Work order »
The answer should be one number only, namely how many lines of the records hold the word "will".

(Saved data entries)
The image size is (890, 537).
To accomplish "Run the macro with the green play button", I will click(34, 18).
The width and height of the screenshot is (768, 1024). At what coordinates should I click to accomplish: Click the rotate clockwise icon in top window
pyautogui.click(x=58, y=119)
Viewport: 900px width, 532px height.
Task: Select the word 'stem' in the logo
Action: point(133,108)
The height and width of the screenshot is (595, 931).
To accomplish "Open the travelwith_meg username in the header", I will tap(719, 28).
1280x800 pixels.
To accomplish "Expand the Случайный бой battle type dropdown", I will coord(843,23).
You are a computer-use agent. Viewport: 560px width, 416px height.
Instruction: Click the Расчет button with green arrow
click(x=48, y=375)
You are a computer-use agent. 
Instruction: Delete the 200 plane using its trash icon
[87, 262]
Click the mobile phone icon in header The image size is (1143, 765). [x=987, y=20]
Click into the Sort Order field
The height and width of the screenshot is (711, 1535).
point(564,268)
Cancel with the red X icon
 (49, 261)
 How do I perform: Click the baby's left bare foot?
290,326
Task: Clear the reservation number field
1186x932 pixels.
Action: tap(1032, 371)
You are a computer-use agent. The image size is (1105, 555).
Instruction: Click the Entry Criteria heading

Answer to the problem »
3